# I need to redo the apron or whatever on a set of cabinets...over the sink, You know.



## Bob the Painter (Jan 24, 2012)

Hey-

I don't post often. But I do have a problem come up a lot as I am a cabinet painter and stain matcher on most stained wood. Anyway- I know
get this problem a lot--put hidden hinges on my old doors, and fix the colonial thing that goes over the sink, which is often curved with two swoops to show a point, or worse. It really dates the cabinets. 

Last time I had this problem I got a guy to come out, take off the crown, and bang on the faceframe till he got it off and then he cut a nice straight line. I took two of the little curved pieces and made them round out the straight lines and everybody was happy, but dude is not around now.

So ,the current prospect is not sure what she wants to do. She has lights under the cabinets and is pretty short so cutting the apron/decorative skirt or whatever is a little tricker. I have to leave so much or she will be able to see the under-mount lights or at least think they can. At her height, I am sure she can see them no matter what.

She said something about cutting it straight, something about a gentle curve and something about a kind of stepped idea.

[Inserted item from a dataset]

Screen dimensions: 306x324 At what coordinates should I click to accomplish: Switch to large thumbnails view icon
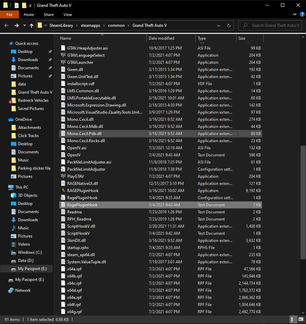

I have, I have to confess, never used a router, but I said, "maybe you can install some kind of metal template and rout from that. How far off am I on this, I could use some help. I know I am loosing business to guys with rudimentary woodworking skills even though I have, awesome skills with glazes, effects, dyes etc.

Thank you so much...

Bob the Painter:smile:


----------



## cabinetman (Jul 5, 2007)

If the trim is not part of the cabinet or the face frame, I would remove it to modify it. If it is an integral part, it's a tough way to go routing on the job, on the cabinet.

Really, more details and maybe pictures would be helpful for some exact advice.









 







.


----------



## Bob the Painter (Jan 24, 2012)

I think she was talking about something like the one on this upgrade but it is part of the faceframe--I guess I could take that off, I saw a guy do it once. I figured routing wouldbe easier, but then again, I am a virgin with the router. http://www.bhg.com/kitchen/cabinets/makeovers/update-bland-builders-cabinets/?rb=Y#page=14


----------